CentOS 7's end of life is in sight. Are you ready?
The clock is ticking for CentOS 7 Linux. While it will get maintenance fixes through June 2024, some sysadmin vendors, such as cPanel, are getting ready to drop support for it.
The end of the line for CentOS 7 is coming.
In December 2020, Red Hat, CentOS's Linux parent company, announced it was "shifting focus from CentOS Linux, the rebuild of Red Hat Enterprise Linux (RHEL), to CentOS Stream, which tracks just ahead of a current RHEL release." CentOS users had kittens, but many of them never stopped using the last supported version of "classic: CentOS: CentOS 7. Well, here we are, and popular Linux sysadmin tools such as cPanel and WHM are getting ready to cut CentOS 7 support.
Why? Because CentOS 7's official end-of-life (EOL) isn't that far away.

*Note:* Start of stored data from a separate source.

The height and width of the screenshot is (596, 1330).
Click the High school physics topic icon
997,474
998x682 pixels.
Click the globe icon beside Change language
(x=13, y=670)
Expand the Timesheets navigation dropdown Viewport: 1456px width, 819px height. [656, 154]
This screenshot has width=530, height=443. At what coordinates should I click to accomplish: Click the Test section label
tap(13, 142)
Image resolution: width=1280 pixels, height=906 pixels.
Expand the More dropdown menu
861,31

CentOS 7 reaches the end of the road on June 30, 2024. CentOS itself recently reminded us that it won't be much longer.
If that seems long to you, you're not a system administrator. With little more than a year to go, if you're running a serious server farm, you need all the time you can get… and then some.

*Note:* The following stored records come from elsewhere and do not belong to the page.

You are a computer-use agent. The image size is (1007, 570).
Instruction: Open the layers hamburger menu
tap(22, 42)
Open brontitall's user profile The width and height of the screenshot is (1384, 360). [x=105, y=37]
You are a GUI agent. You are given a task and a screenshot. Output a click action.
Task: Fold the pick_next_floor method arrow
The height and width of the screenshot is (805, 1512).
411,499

Despite knowing that CentOS 7's doomsday was coming, millions of servers are still running it. Indeed, according to Web Technology Servers, CentOS is still being used by 3.2% of all websites. That's far more than its daddy operating system, RHEL, which comes in at less than 1%.
Why the difference? Because I'm not talking about general server use. When it comes to all-purpose servers, RHEL's the champ. But for years, CentOS has been the default choice of web hosting companies.
Why? There are many reasons. They boil down to CentOS is stable, free open-source Linux. If you need top-notch tech support, RHEL is your operating system of choice in the Red Hat family. But, if you can manage a Red Hat Linux variant without any hand-holding, especially for the express purpose of web serving and related server applications in the Linux, Apache, MySQL, PHP/Python/Perl (LAMP) family, CentOS was all you needed.
Until now, =Today, it's time to get serious about switching to another Linux distribution. CPanel suggests that your top picks should be the drop-in-place CentOS replacements: AlmaLinux OS 8 or Rocky Linux 8 server. Those would be my choices as well.
Specifically, cPanel will block new cPanel & WHM installations and upgrades on CentOS 7 and CloudLinux 7 in cPanel & WHM version 112. CPanel 112 was released on March 29th. The company will also support existing CentOS 7 and CloudLinux 7 servers running cPanel & WHM version 110 until these operating systems reach their EOL. The same is also true for RHEL 7.
In short, it's time to start switching. I know many of you have been holding out. It's always a major pain to switch distros. But there comes a time when you must do it, and that time is now.